Supplied records
□ □ □ □
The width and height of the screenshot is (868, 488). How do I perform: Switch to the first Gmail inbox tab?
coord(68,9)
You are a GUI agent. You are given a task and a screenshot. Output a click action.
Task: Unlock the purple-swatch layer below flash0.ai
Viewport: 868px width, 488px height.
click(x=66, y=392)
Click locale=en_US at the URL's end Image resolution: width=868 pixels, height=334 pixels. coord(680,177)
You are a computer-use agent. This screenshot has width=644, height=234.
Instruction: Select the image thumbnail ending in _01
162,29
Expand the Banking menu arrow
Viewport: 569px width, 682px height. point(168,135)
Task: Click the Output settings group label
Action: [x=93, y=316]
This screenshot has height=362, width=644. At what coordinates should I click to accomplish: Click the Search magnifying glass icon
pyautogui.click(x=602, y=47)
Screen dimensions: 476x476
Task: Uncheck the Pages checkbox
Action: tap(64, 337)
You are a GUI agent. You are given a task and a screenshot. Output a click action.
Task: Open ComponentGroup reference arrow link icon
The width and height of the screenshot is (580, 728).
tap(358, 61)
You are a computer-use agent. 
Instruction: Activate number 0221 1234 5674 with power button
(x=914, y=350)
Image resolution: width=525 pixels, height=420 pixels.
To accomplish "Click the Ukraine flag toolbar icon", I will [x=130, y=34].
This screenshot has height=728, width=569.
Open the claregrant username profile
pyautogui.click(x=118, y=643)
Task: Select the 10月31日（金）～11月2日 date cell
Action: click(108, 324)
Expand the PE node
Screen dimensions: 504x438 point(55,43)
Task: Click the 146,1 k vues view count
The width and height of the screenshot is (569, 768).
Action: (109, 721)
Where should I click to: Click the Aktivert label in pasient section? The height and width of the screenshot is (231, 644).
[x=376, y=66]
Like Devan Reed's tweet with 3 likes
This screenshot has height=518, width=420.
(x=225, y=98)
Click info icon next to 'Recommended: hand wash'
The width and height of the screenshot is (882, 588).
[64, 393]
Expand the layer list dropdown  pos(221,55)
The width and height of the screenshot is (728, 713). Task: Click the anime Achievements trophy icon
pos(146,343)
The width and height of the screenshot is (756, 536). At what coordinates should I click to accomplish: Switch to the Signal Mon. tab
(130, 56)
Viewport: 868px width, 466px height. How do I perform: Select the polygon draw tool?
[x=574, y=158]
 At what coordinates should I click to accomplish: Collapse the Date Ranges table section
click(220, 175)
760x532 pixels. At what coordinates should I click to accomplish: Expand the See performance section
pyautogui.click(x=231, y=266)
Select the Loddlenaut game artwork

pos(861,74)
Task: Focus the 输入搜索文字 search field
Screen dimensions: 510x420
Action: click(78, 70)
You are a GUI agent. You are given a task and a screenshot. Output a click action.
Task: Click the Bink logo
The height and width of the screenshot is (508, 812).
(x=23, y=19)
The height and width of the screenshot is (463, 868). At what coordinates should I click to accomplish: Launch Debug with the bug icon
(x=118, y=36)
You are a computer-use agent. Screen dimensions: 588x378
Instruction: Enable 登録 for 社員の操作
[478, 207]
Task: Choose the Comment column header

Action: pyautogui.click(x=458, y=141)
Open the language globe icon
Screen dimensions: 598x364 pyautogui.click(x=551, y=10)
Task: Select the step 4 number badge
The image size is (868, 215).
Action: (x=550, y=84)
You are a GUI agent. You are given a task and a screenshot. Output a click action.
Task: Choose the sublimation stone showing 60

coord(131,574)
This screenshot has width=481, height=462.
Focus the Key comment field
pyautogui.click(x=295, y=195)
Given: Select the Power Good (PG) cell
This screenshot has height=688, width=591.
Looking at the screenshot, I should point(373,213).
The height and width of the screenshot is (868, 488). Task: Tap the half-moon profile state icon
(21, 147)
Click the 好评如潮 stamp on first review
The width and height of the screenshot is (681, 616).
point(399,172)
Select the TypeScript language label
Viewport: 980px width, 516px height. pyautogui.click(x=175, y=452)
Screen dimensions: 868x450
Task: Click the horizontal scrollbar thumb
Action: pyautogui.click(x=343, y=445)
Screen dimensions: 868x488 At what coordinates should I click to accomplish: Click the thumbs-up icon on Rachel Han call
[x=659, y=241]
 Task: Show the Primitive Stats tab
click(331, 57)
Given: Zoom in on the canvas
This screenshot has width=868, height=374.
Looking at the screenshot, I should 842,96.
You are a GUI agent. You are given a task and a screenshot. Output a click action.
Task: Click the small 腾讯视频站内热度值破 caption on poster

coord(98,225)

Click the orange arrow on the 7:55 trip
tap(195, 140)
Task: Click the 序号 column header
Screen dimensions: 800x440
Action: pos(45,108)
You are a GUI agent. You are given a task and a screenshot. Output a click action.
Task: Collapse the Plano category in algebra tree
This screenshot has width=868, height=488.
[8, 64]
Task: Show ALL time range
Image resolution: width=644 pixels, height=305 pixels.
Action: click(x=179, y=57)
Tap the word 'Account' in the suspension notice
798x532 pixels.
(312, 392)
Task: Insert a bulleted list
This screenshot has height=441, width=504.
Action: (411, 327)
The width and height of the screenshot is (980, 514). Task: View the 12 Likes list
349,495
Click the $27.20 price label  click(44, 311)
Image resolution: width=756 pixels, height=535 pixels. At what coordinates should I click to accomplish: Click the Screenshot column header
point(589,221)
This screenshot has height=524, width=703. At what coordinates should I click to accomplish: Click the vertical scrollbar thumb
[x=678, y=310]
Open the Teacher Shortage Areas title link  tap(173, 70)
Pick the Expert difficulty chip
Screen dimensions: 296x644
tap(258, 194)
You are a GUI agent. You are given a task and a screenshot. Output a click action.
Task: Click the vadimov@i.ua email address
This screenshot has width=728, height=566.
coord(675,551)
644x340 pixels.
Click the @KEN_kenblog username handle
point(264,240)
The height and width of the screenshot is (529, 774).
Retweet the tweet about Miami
□ □ □ □
Work instructions
All of the data above should be set down word for word.

Output for this exercise
The width and height of the screenshot is (868, 488). How do I perform: Switch to the first Gmail inbox tab?
coord(68,9)
You are a GUI agent. You are given a task and a screenshot. Output a click action.
Task: Unlock the purple-swatch layer below flash0.ai
Viewport: 868px width, 488px height.
click(x=66, y=392)
Click locale=en_US at the URL's end Image resolution: width=868 pixels, height=334 pixels. coord(680,177)
You are a computer-use agent. This screenshot has width=644, height=234.
Instruction: Select the image thumbnail ending in _01
162,29
Expand the Banking menu arrow
Viewport: 569px width, 682px height. point(168,135)
Task: Click the Output settings group label
Action: [x=93, y=316]
This screenshot has height=362, width=644. At what coordinates should I click to accomplish: Click the Search magnifying glass icon
pyautogui.click(x=602, y=47)
Screen dimensions: 476x476
Task: Uncheck the Pages checkbox
Action: tap(64, 337)
You are a GUI agent. You are given a task and a screenshot. Output a click action.
Task: Open ComponentGroup reference arrow link icon
The width and height of the screenshot is (580, 728).
tap(358, 61)
You are a computer-use agent. 
Instruction: Activate number 0221 1234 5674 with power button
(x=914, y=350)
Image resolution: width=525 pixels, height=420 pixels.
To accomplish "Click the Ukraine flag toolbar icon", I will [x=130, y=34].
This screenshot has height=728, width=569.
Open the claregrant username profile
pyautogui.click(x=118, y=643)
Task: Select the 10月31日（金）～11月2日 date cell
Action: click(108, 324)
Expand the PE node
Screen dimensions: 504x438 point(55,43)
Task: Click the 146,1 k vues view count
The width and height of the screenshot is (569, 768).
Action: (109, 721)
Where should I click to: Click the Aktivert label in pasient section? The height and width of the screenshot is (231, 644).
[x=376, y=66]
Like Devan Reed's tweet with 3 likes
This screenshot has height=518, width=420.
(x=225, y=98)
Click info icon next to 'Recommended: hand wash'
The width and height of the screenshot is (882, 588).
[64, 393]
Expand the layer list dropdown  pos(221,55)
The width and height of the screenshot is (728, 713). Task: Click the anime Achievements trophy icon
pos(146,343)
The width and height of the screenshot is (756, 536). At what coordinates should I click to accomplish: Switch to the Signal Mon. tab
(130, 56)
Viewport: 868px width, 466px height. How do I perform: Select the polygon draw tool?
[x=574, y=158]
 At what coordinates should I click to accomplish: Collapse the Date Ranges table section
click(220, 175)
760x532 pixels. At what coordinates should I click to accomplish: Expand the See performance section
pyautogui.click(x=231, y=266)
Select the Loddlenaut game artwork

pos(861,74)
Task: Focus the 输入搜索文字 search field
Screen dimensions: 510x420
Action: click(78, 70)
You are a GUI agent. You are given a task and a screenshot. Output a click action.
Task: Click the Bink logo
The height and width of the screenshot is (508, 812).
(x=23, y=19)
The height and width of the screenshot is (463, 868). At what coordinates should I click to accomplish: Launch Debug with the bug icon
(x=118, y=36)
You are a computer-use agent. Screen dimensions: 588x378
Instruction: Enable 登録 for 社員の操作
[478, 207]
Task: Choose the Comment column header

Action: pyautogui.click(x=458, y=141)
Open the language globe icon
Screen dimensions: 598x364 pyautogui.click(x=551, y=10)
Task: Select the step 4 number badge
The image size is (868, 215).
Action: (x=550, y=84)
You are a GUI agent. You are given a task and a screenshot. Output a click action.
Task: Choose the sublimation stone showing 60

coord(131,574)
This screenshot has width=481, height=462.
Focus the Key comment field
pyautogui.click(x=295, y=195)
Given: Select the Power Good (PG) cell
This screenshot has height=688, width=591.
Looking at the screenshot, I should point(373,213).
The height and width of the screenshot is (868, 488). Task: Tap the half-moon profile state icon
(21, 147)
Click the 好评如潮 stamp on first review
The width and height of the screenshot is (681, 616).
point(399,172)
Select the TypeScript language label
Viewport: 980px width, 516px height. pyautogui.click(x=175, y=452)
Screen dimensions: 868x450
Task: Click the horizontal scrollbar thumb
Action: pyautogui.click(x=343, y=445)
Screen dimensions: 868x488 At what coordinates should I click to accomplish: Click the thumbs-up icon on Rachel Han call
[x=659, y=241]
 Task: Show the Primitive Stats tab
click(331, 57)
Given: Zoom in on the canvas
This screenshot has width=868, height=374.
Looking at the screenshot, I should 842,96.
You are a GUI agent. You are given a task and a screenshot. Output a click action.
Task: Click the small 腾讯视频站内热度值破 caption on poster

coord(98,225)

Click the orange arrow on the 7:55 trip
tap(195, 140)
Task: Click the 序号 column header
Screen dimensions: 800x440
Action: pos(45,108)
You are a GUI agent. You are given a task and a screenshot. Output a click action.
Task: Collapse the Plano category in algebra tree
This screenshot has width=868, height=488.
[8, 64]
Task: Show ALL time range
Image resolution: width=644 pixels, height=305 pixels.
Action: click(x=179, y=57)
Tap the word 'Account' in the suspension notice
798x532 pixels.
(312, 392)
Task: Insert a bulleted list
This screenshot has height=441, width=504.
Action: (411, 327)
The width and height of the screenshot is (980, 514). Task: View the 12 Likes list
349,495
Click the $27.20 price label  click(44, 311)
Image resolution: width=756 pixels, height=535 pixels. At what coordinates should I click to accomplish: Click the Screenshot column header
point(589,221)
This screenshot has height=524, width=703. At what coordinates should I click to accomplish: Click the vertical scrollbar thumb
[x=678, y=310]
Open the Teacher Shortage Areas title link  tap(173, 70)
Pick the Expert difficulty chip
Screen dimensions: 296x644
tap(258, 194)
You are a GUI agent. You are given a task and a screenshot. Output a click action.
Task: Click the vadimov@i.ua email address
This screenshot has width=728, height=566.
coord(675,551)
644x340 pixels.
Click the @KEN_kenblog username handle
point(264,240)
The height and width of the screenshot is (529, 774).
Retweet the tweet about Miami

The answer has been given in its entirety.